═════ ENTRIES SUPPLIED
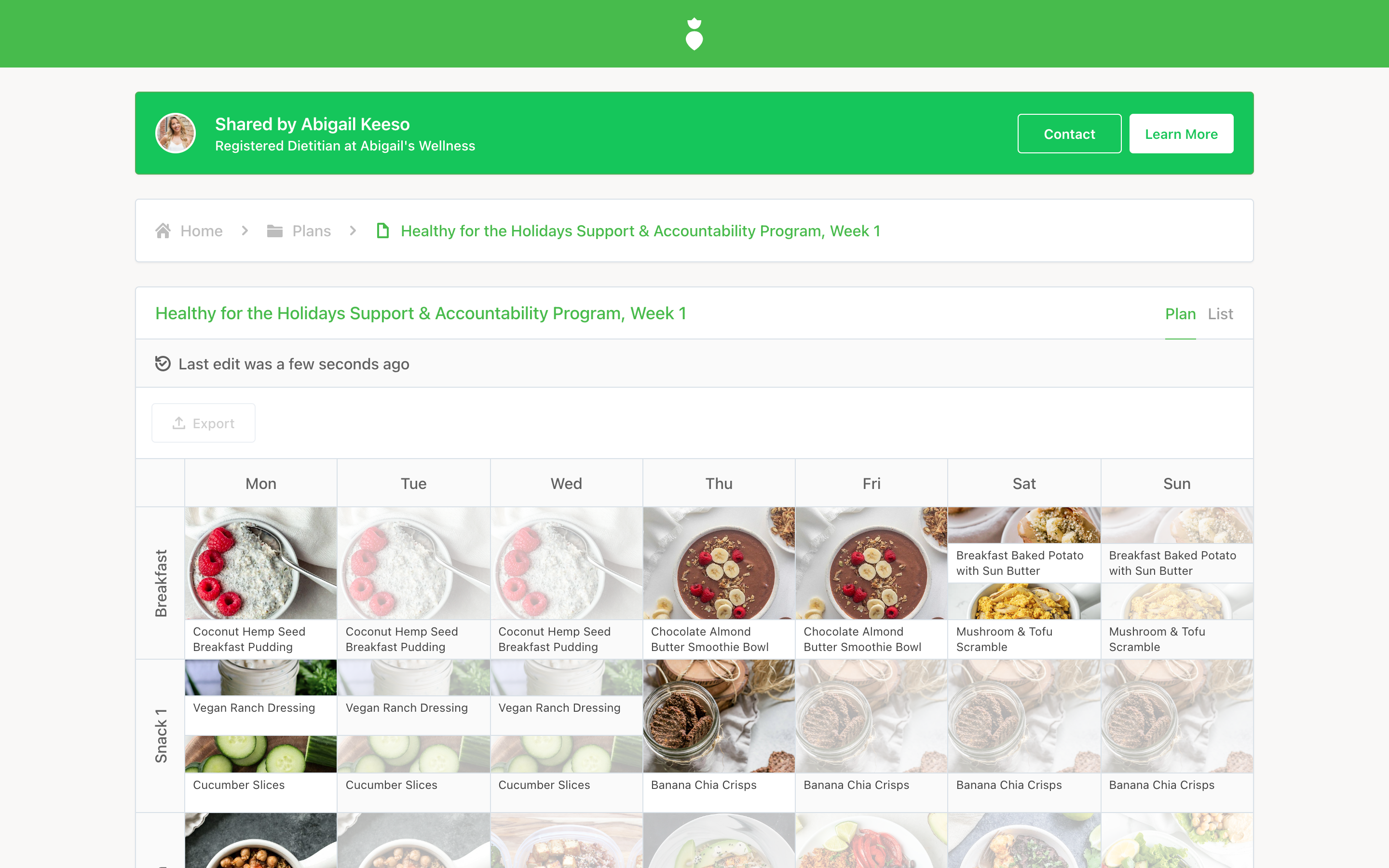Click Abigail Keeso's profile avatar

[176, 133]
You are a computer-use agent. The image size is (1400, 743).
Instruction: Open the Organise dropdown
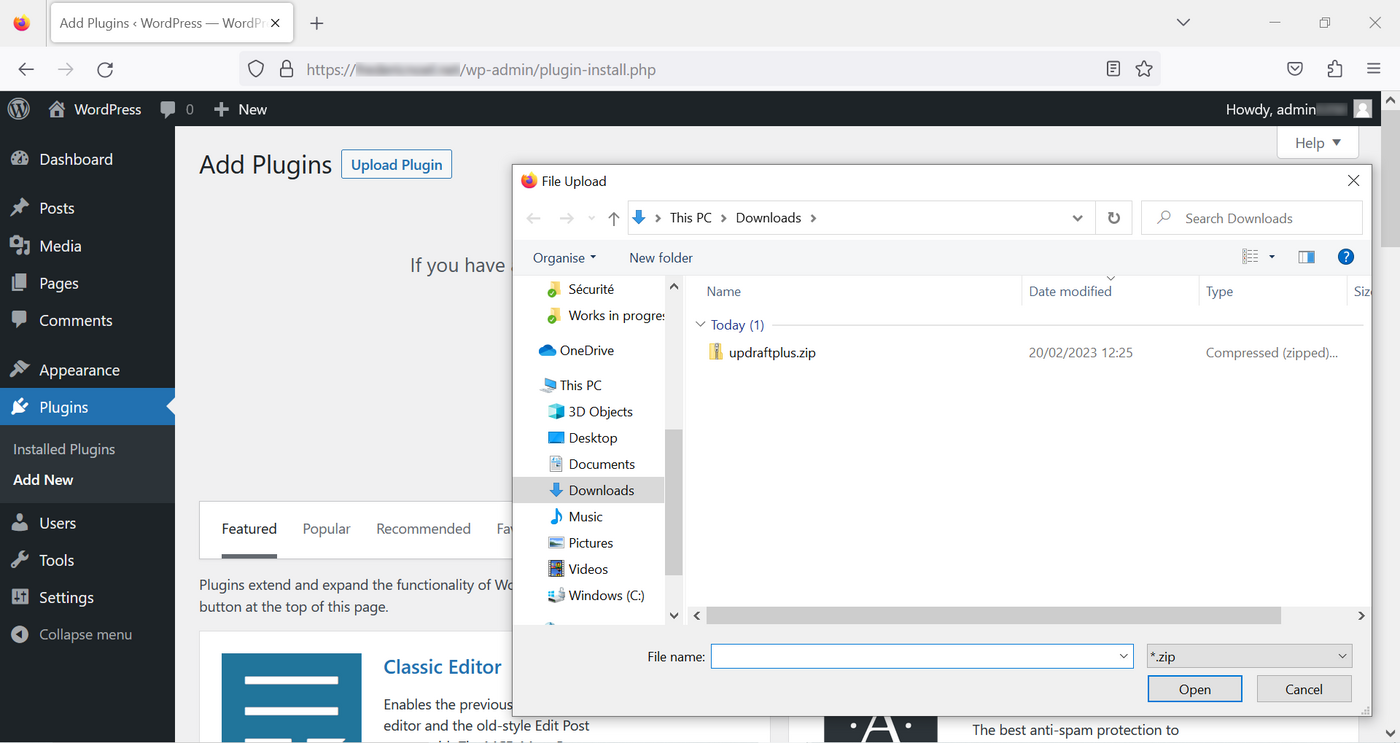[563, 257]
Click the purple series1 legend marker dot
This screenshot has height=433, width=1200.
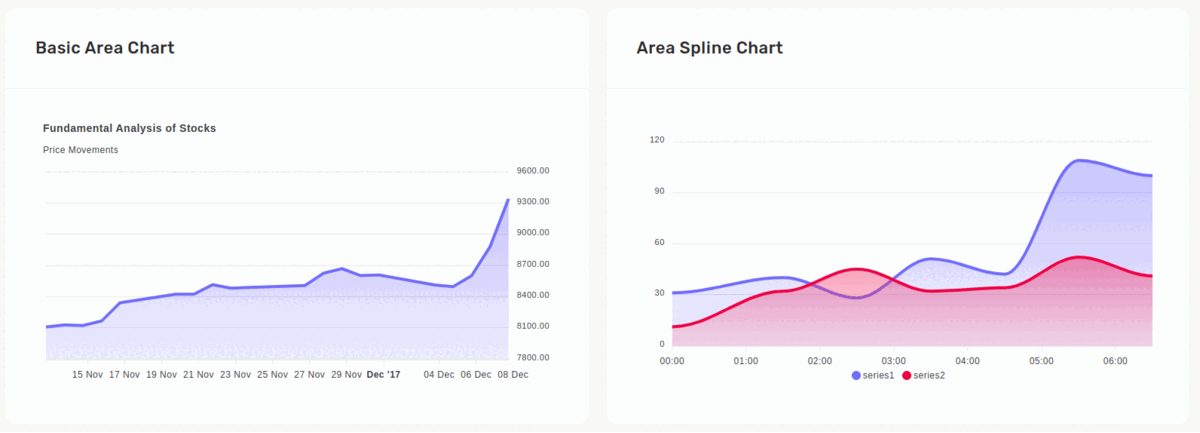(856, 375)
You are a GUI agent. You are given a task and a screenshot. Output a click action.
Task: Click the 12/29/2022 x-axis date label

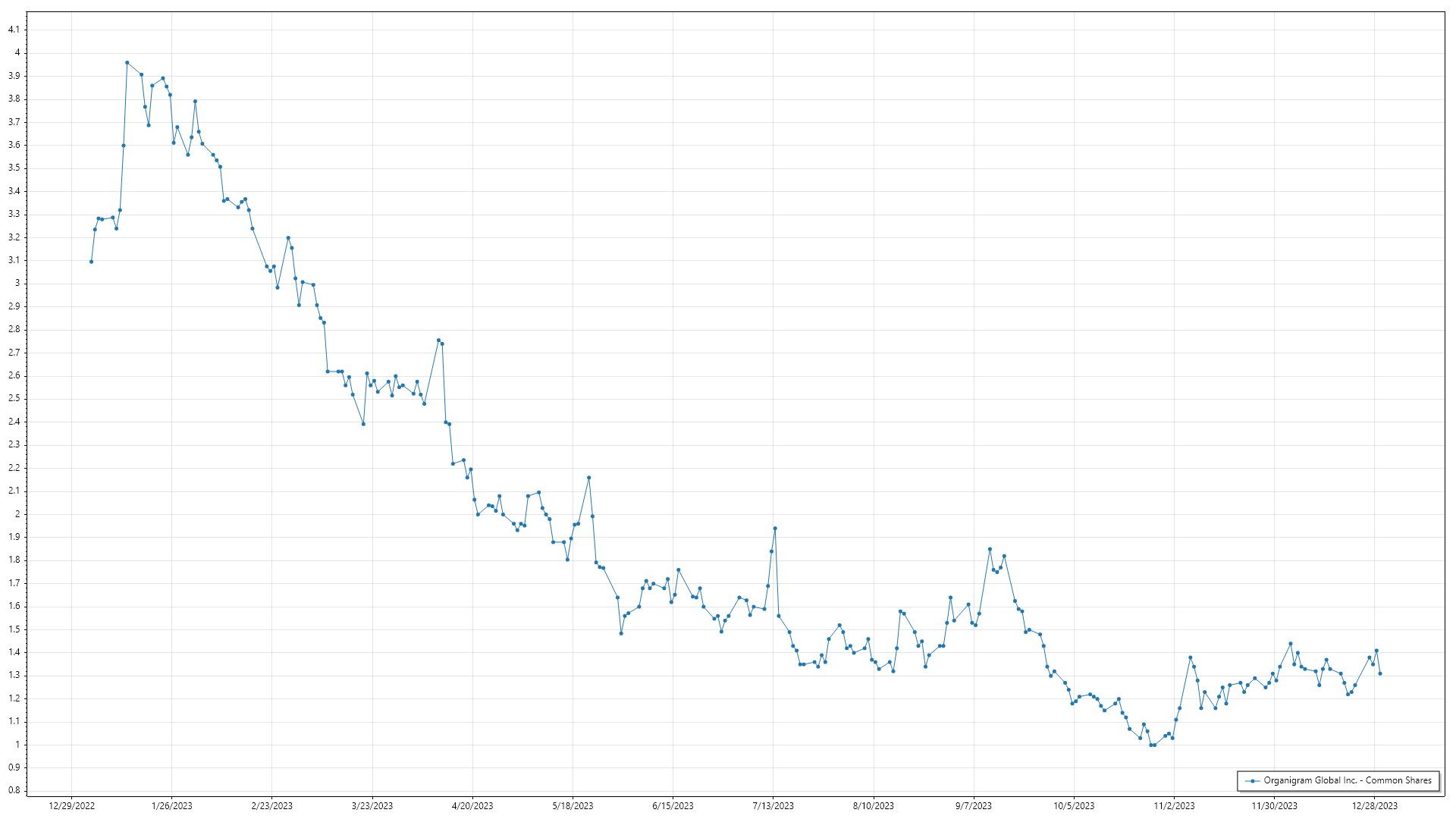click(x=72, y=805)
══════════
[AIM OF THE TASK] Please rewrite the whole listing above as a numbered list without the blank lines, and leave the pictures out of your answer.

[WRITTEN RESPONSE]
1. Click Abigail Keeso's profile avatar
2. [176, 133]
3. You are a computer-use agent. The image size is (1400, 743).
4. Instruction: Open the Organise dropdown
5. [563, 257]
6. Click the purple series1 legend marker dot
7. This screenshot has height=433, width=1200.
8. (856, 375)
9. You are a GUI agent. You are given a task and a screenshot. Output a click action.
10. Task: Click the 12/29/2022 x-axis date label
11. click(x=72, y=805)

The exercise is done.